1. Price moves in a series of thrusts and corrections.

    • Prices don’t move straight up or down.

  2. Price discounts all information efficiently, but not perfectly.

    • Any information that  becomes known about a market gets factored into the price very quickly. That is why it’s a losing proposition to trade based on rumors, tips, analyst opinions, and otherwise. If it’s publicly available information, the price has already likely discounted it and there is no edge in trading based on it.

    • On the other hand, since price is not perfect at discounting all information (because the market participants are emotional human beings who are not perfectly rational), the market can often overreact to information and go too far in one direction or the other. These inefficiencies often end up being great trading opportunities. 

  3. Trends start from balance areas or after major climaxes.

    • The majority of the time, trends start from balance areas. They breakout to one side or the other of the balance area, as either the buyers or the sellers overpower the other side. The other side often gets caught on the wrong side of the market and is forced to exit their losing positions quickly, which adds to the initial momentum of the new trending move.

    • When trends start after major climaxes, one side (either the buyers or the sellers), gets too emotional and either buys out of hope and greed at prices that are too far above true value, or sells out of fear at prices that are too far below true value.

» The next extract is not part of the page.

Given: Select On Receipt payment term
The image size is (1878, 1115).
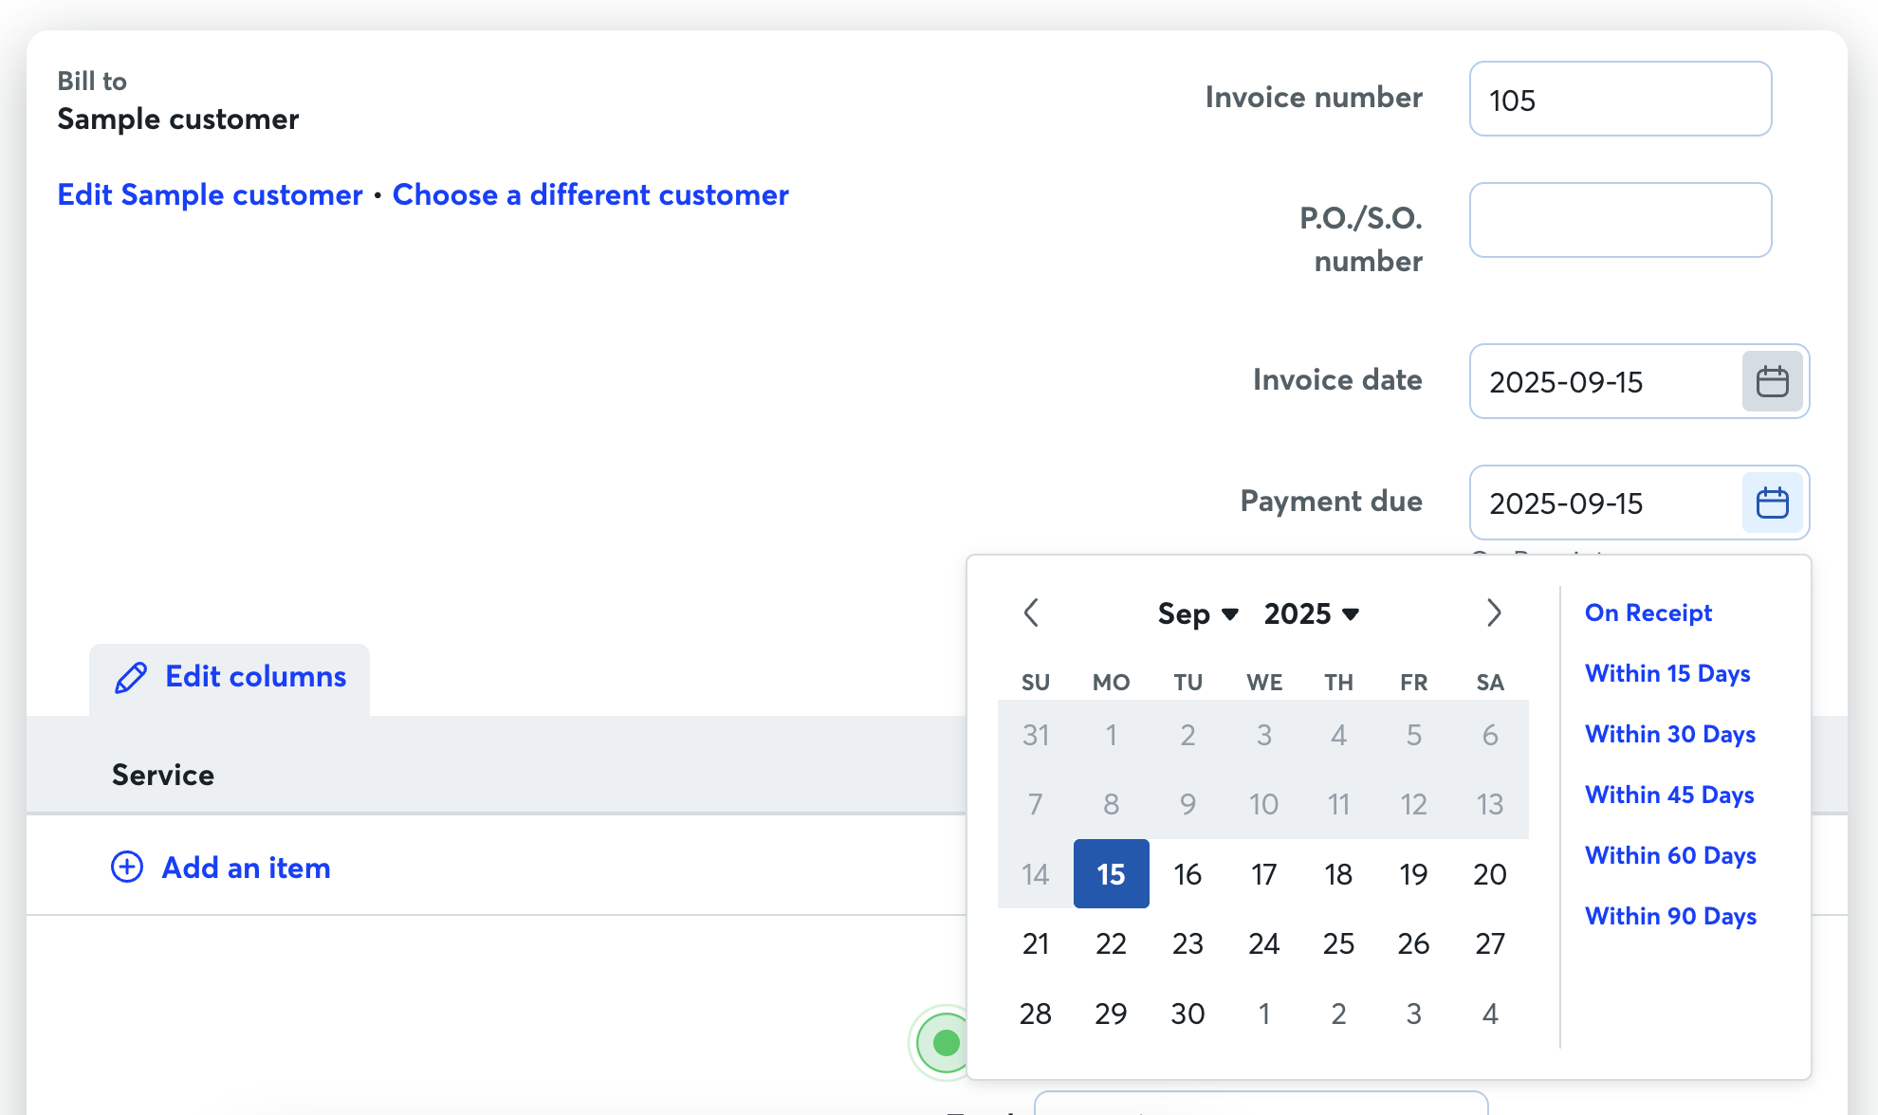Looking at the screenshot, I should point(1648,612).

    • In both cases, the other side aggressively responds to the price being too far from value and the price snaps back quickly the other way. Here too, the late buyers or sellers who were acting on emotion get stuck in losing positions and are forced to exit quickly, further intensifying the price reversal and new trend.

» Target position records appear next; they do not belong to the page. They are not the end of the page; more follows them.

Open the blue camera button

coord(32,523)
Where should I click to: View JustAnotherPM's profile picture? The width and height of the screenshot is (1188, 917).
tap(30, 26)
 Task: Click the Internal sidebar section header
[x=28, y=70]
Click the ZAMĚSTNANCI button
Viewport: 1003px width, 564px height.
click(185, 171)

  4. A trend in motion tends to stay in motion.

    • Crowd psychology ensures that once a trend is in motion, other participants will be attracted to it for no other reason than the need to conform and join the masses. Social proof is powerful, and it tends to keep trends in motion.

  5. Trends end in climax or balance. 

    • If trends start after a climax or a balance, then they must also end in a climax or a balance. So the trend will keep going until buyers and sellers reach a point of equilibrium and prices start balancing, or it will keep going until it attracts the laggards (the uninformed masses) who pile in emotionally and move prices too far in that direction- causing a climax when the other side responds aggressively to price being too far away from true value.

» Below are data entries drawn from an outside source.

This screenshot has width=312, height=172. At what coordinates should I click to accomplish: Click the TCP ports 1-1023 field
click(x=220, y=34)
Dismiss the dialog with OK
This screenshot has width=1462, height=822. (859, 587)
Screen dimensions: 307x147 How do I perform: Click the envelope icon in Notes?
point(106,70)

  6. High volume on the vertical scale signifies directional conviction and a rejection of value.

    • It’s the major institutions who start moves, because major moves need a large volume of orders as their fuel, and the large volume of orders comes from the institutions with millions and billions of dollars to spend. Once they commit to a certain direction with conviction, their orders create large volume in any given time-period, which shows up as large vertical volume.

    • This volume fuels a move away from currently established value, and often is the cause of new trends that go on to move price to a new value area. However, once a trending move is already established, it can keep going without large volume because of its momentum and crowd psychology.

    • Finally, high vertical volume coming after a sustained directional move often marks a climax, and the directional conviction it points to is that of the uninformed retail crowd, which is wrong the majority of the times.

  7. High volume on the horizontal scale signifies value.

    • When the market spends time in a certain price range, trade is transacted there. The more time and volume gets transacted in an area, the more that area becomes a place that signifies an agreement between buyers and sellers of what value is. The price range becomes accepted as a value area.  

  8. Previous market behavior influences current market behavior.

    • Since the market is made up of people, and these people are all looking at the same charts, important highs and lows will be seen by everyone, and many people will buy or sell at these areas simply in anticipation of others doing so. In that sense, we get a self-fulfilling prophecy.

    • In another important sense, previous market behavior (which can be referred to as market structure), influences current market behavior because of the very real reason that the previous behavior was simply showing which side was in control of the market and to what extent, and now as we revisit those areas the same participants may still have the same view and have more orders to fill there. Also, those that previously missed the move may now elect to get in there, and those that were caught on the wrong side of the move may elect to exit their position if given the chance.

    • All of this often causes the market to react at certain places where it had reacted before.